Goals:
**1)** From the excerpt on hydroelectric rules, list the kinds of projects for which a developer may need a CPCN from the Colorado Public Utilities Commission.
**2)** Under the excerpt on hydroelectric rules, what is California's size limit for small hydroelectric generation to count as a renewable resource?

Excerpt:
California defines renewable resources to include "small hydroelectric generation of 30 megawatts or less, ...ocean wave,... or tidal current, and any additions or enhancements to the facility using that technology." "A small hydroelectric generation facility is not an eligible renewable electrical generation facility if it will cause an adverse impact on instream beneficial uses or cause a change in the volume or timing of streamflow."
Western Renewable Energy Generation Information System; California Energy Commission
ColoradoX
“Public utilities” need a Certificate of Public Convenience and Necessity (CPCN), from the Colorado Public Utilities Commission, in order to construct or operate a facility or an extension of a facility. The Federal Energy Regulatory Commission has jurisdiction over most hydroelectric projects, including primary transmission lines required for the project. However, a developer may need to obtain a CPCN from the Commission for transmission line extension projects, interconnected group net-metered hydroelectric power systems, and conduit projects less than five megawatts.

Collected material:
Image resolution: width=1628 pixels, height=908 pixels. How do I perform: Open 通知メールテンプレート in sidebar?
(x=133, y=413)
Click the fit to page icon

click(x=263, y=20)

The replies:
**1)**
- Transmission line extension projects
- Interconnected group net-metered hydroelectric power systems
- Conduit projects less than five megawatts

**2)** 30 megawatts or less.